Embracing our identity as priests should radically shape the way we go about our lives. Studying the Reformation with my children in our recent history classes has reminded me how life altering this doctrine was for the believers of that era. In a post-medieval context, it infused common people with a new boldness to approach God directly and to study the Scriptures personally. But how does this doctrine speak into an individualistic era in which we are more likely to think of our relationship with God as a personal matter and relegate our spirituality to what we experience in our private time with Him?
Then Moses went up to God, and the LORD called to him from the mountain and said, “This is what you are to say to the descendants of Jacob …

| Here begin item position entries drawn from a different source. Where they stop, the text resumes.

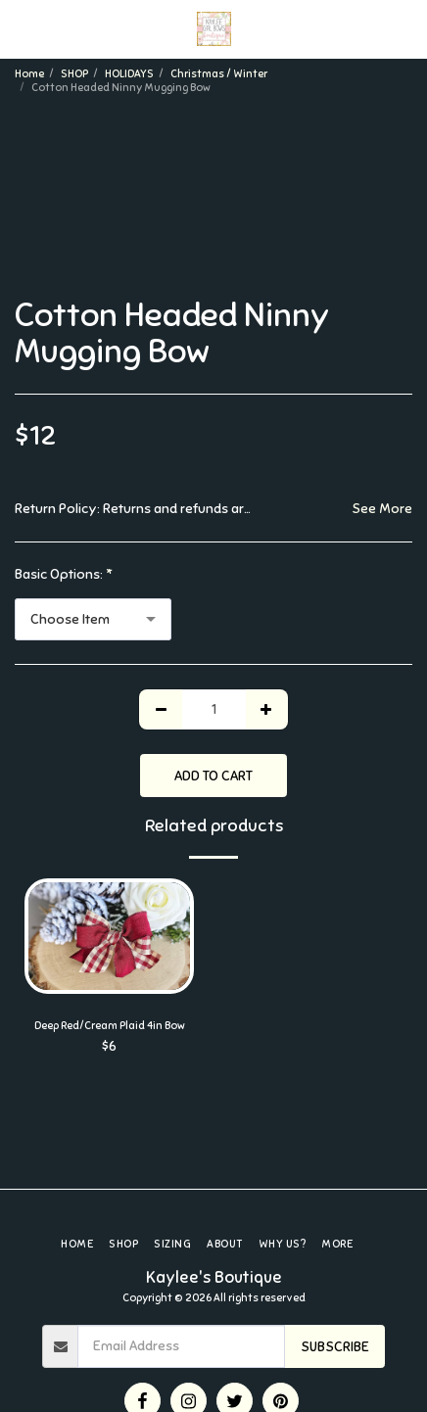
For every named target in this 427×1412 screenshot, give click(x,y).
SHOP (74, 73)
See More (382, 508)
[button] (21, 28)
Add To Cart (213, 776)
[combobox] (93, 619)
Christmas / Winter (218, 73)
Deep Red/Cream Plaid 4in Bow (109, 1025)
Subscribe (335, 1347)
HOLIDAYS (129, 73)
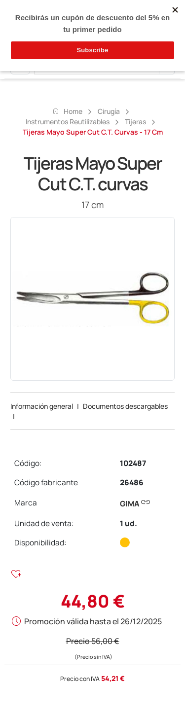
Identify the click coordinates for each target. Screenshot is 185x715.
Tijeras (135, 121)
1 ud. (128, 523)
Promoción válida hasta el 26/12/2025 (93, 621)
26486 (132, 482)
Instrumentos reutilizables (68, 121)
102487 (133, 463)
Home (67, 111)
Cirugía (109, 111)
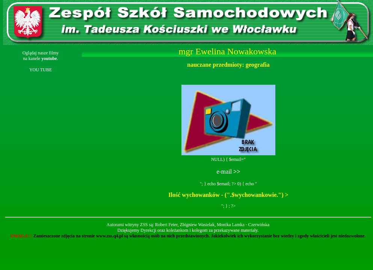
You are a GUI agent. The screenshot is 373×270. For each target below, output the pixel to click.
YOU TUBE (40, 69)
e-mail (228, 171)
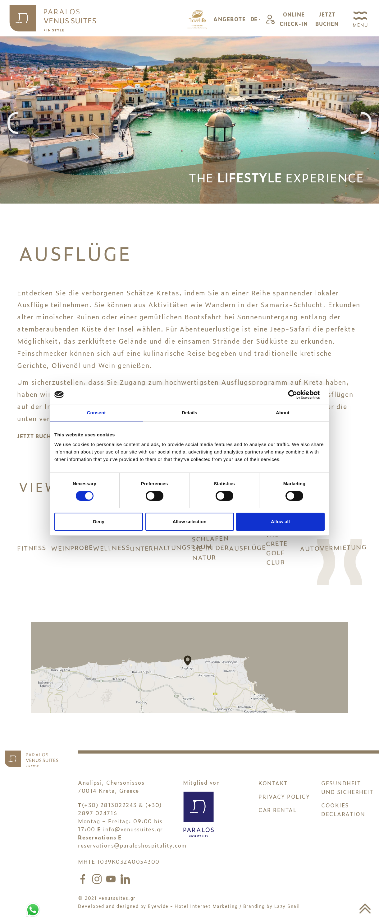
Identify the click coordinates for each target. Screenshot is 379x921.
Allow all (280, 521)
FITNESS (34, 552)
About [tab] (283, 412)
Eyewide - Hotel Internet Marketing (193, 910)
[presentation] (12, 123)
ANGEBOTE (229, 19)
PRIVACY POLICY (284, 801)
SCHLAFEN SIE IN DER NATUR (210, 549)
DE (254, 19)
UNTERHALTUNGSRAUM (161, 540)
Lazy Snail (287, 910)
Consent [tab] (96, 412)
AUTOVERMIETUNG (331, 547)
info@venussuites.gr (133, 834)
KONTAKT (273, 788)
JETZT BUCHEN (38, 436)
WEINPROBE (71, 550)
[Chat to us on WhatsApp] (33, 908)
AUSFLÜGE (247, 549)
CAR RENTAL (277, 814)
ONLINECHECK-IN (294, 19)
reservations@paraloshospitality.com (132, 850)
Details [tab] (189, 412)
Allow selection (189, 521)
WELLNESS (111, 549)
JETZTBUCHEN (327, 19)
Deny (98, 521)
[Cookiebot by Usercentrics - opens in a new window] (297, 394)
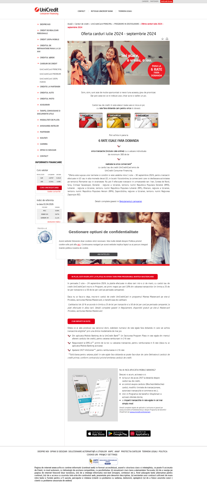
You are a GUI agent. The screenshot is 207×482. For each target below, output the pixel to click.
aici (78, 244)
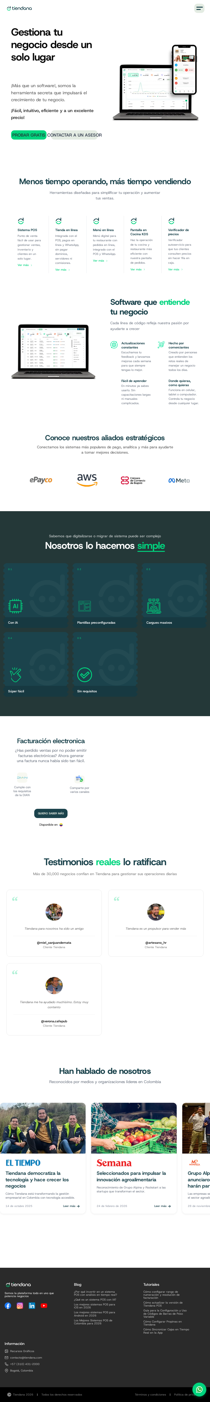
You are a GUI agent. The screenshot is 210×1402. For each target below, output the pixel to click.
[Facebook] (8, 1305)
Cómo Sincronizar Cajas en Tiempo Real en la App (166, 1331)
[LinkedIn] (32, 1305)
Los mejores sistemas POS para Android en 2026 (94, 1314)
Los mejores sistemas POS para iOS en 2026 (94, 1306)
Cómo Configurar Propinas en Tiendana (162, 1323)
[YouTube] (44, 1305)
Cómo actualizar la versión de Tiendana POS (163, 1304)
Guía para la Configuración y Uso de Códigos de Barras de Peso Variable (165, 1313)
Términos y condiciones (150, 1394)
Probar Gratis (28, 135)
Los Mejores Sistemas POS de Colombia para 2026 (93, 1322)
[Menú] (199, 8)
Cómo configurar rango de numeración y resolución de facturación (161, 1295)
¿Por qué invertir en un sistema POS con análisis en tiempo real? (95, 1293)
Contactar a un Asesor (74, 135)
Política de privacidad (188, 1394)
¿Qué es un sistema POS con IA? (95, 1299)
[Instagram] (20, 1305)
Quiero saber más (51, 813)
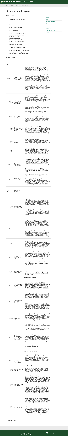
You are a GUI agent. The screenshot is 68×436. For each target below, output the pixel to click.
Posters (47, 25)
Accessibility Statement (26, 433)
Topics (47, 32)
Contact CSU (17, 431)
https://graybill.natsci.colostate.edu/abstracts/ (32, 191)
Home (7, 5)
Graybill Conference (28, 1)
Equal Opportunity (31, 431)
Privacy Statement (40, 431)
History (47, 17)
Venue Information (15, 5)
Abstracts (48, 12)
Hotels (47, 19)
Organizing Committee (50, 21)
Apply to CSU (11, 431)
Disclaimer (24, 431)
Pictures (47, 23)
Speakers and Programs (50, 30)
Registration (48, 28)
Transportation (24, 5)
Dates (47, 14)
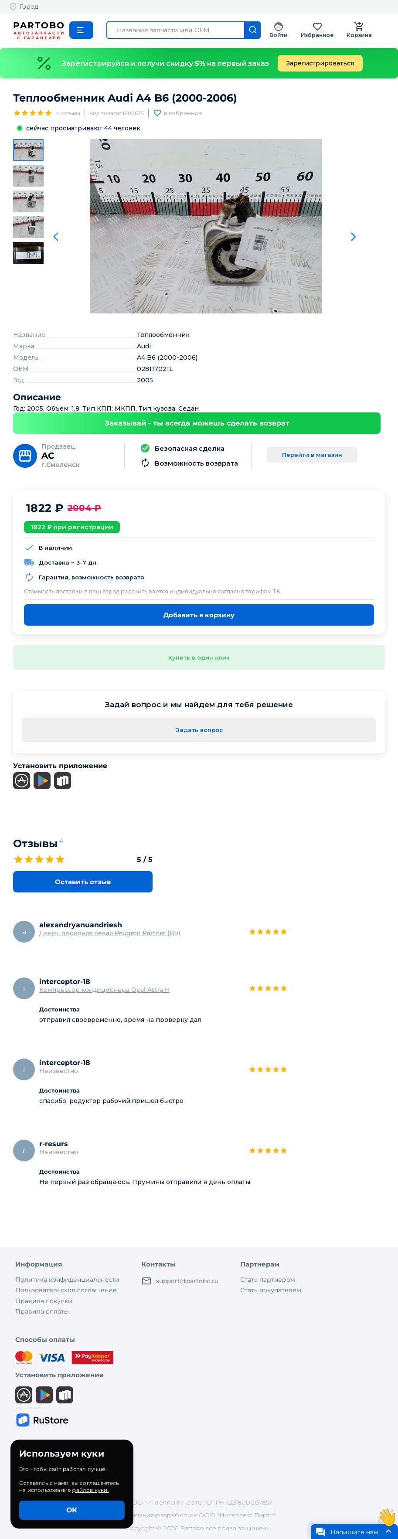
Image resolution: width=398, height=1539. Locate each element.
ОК (71, 1510)
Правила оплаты (42, 1311)
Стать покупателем (270, 1290)
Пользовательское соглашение (66, 1290)
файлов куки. (90, 1490)
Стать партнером (267, 1280)
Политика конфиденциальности (67, 1280)
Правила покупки (43, 1301)
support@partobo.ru (179, 1281)
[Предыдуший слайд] (58, 236)
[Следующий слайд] (353, 236)
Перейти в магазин (312, 454)
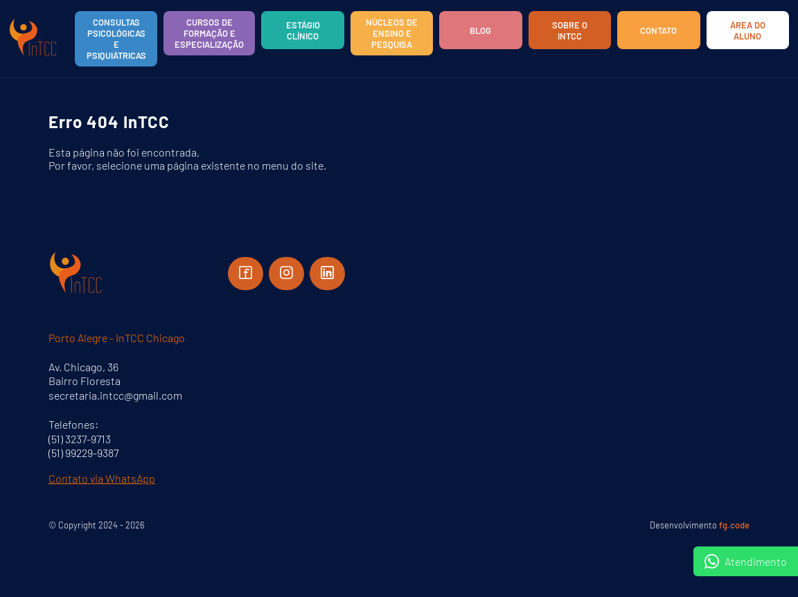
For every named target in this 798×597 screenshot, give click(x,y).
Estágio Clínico (303, 30)
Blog (480, 30)
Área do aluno (747, 30)
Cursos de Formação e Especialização (209, 33)
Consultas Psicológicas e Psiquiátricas (116, 39)
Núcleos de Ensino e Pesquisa (392, 33)
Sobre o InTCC (569, 30)
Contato (658, 30)
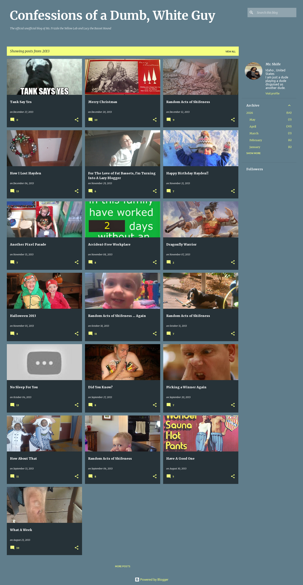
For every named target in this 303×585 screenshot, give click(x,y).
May (252, 119)
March (253, 133)
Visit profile (272, 93)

Now if you obey me fully and keep my covenant, then out of all nations you will be my treasured possession. Although the whole earth is mine, you will be for me a kingdom of priests and a holy nation.’
Exodus 19:3-6
Like us, Moses had a long way to go in figuring out how to do this whole priest thing. He, like his ancestor Abraham, had been chosen as God’s representative on earth. But what started out as the not-so-simple task of confronting a powerful government and rescuing a group of slaves quickly turned into an even more complicated task of leading an unruly nation through its unpredictable adolescence and into its high calling of being a kingdom of priests. For starters, Moses needed a little training himself.
Listen now to me and I will give you some advice, and may God be with you. You must be the people’s representative before God and bring their disputes to him. Teach them his decrees and instructions, and show them the way they are to live and how they are to behave.
Exodus 18:19-20
Thankfully God sent along his father-in-law, a veteran priest from Midian (and a fellow descendent from Abraham). In addition to his invaluable advice about empowering those under him to lead, Jethro also charged Moses with the dual responsibility of taking the people’s concerns before God and of speaking God’s concerns to the people. More than that, he called Moses to live before the people in such a way that they could see what it looked like to be a priest in service to God and imitate his example. Jethro himself led by example, blessing Moses and ushering him, Aaron, and all the elders of Israel into communion with God through a sacrificial feast.
When Moses went and told the people all the LORD’s words and laws, they responded with one voice, “Everything the LORD has said we will do.” … He got up early the next morning and built an altar at the foot of the mountain and set up twelve stone pillars representing the twelve tribes of Israel. Then he sent young Israelite men, and they offered burnt offerings and sacrificed young bulls as fellowship offerings to the LORD. …
Moses then took the blood, sprinkled it on the people and said, “This is the blood of the covenant that the LORD has made with you in accordance with all these words.”
Exodus 24:3-8
Moses faced a steep learning curve as he was almost immediately called on by God to lead his people in a similar encounter. God was going to show up on a nearby mountain in His overwhelming power and glory. This was no small deal. It was God once again descending to inhabit a physical space on earth and to meet with His people. The first try at this on the mount of Eden had ended in disaster when the people-priests violated the terms of their employment and desecrated themselves with restricted food. This time around they would need to be more careful.
Moses went to great lengths to prepare his community for the day of God’s coming, telling them God’s words and ways, calling them to respond in obedience and faith, offering sacrifices of prayer and praise on their behalf, and teaching them to do the same. Using the same words our great High Priest would later speak as He introduced yet another communion feast, Moses applied the blood of God’s covenant to their physical bodies.
Moses and Aaron, Nadab and Abihu, and the seventy elders of Israel went up and saw the God of Israel. Under his feet was something like a pavement made of lapis lazuli, as bright blue as the sky. But God did not raise his hand against these leaders of the Israelites; they saw God, and they ate and drank.
Exodus 24:9-11
And amazingly, the same holy God who had traumatized them with His life-threatening thunderclouds and earth-shattering voice now invited Moses and his companions to come to His place for dinner. Just as a select few of Jesus’ disciples would later get a mountaintop glimpse of His glory, God gave these mortals the opportunity to gaze on His beauty. Feet planted on earth and eyes gazing into heaven, they ate and drank with God.
The intimacy of this absolutely floors me! And yet this is the very sort of communion that we get to share with God each time we break bread and drink wine together in His presence. Not only do we eat and drink with God at the Eucharistic altar, we also dine with Him each time we invoke His blessing on our meal and receive our daily manna with thanks. In a very real sense, when we pray over our food we are functioning as priests.
And just as communion is by nature a communal act, our priestly calling is anything but something to be limited to our private lives. We are those whom God has called into relationship with Himself so that we might represent Him to others and others to Him. His blessing on those around us is mediated by our faithfulness to intercede on their behalf before His throne and to speak on His behalf into their lives.
As we consciously live and serve in the presence of God, we become the bridge between heaven and earth, between God and man. That is what it means to be a priesthood of believers.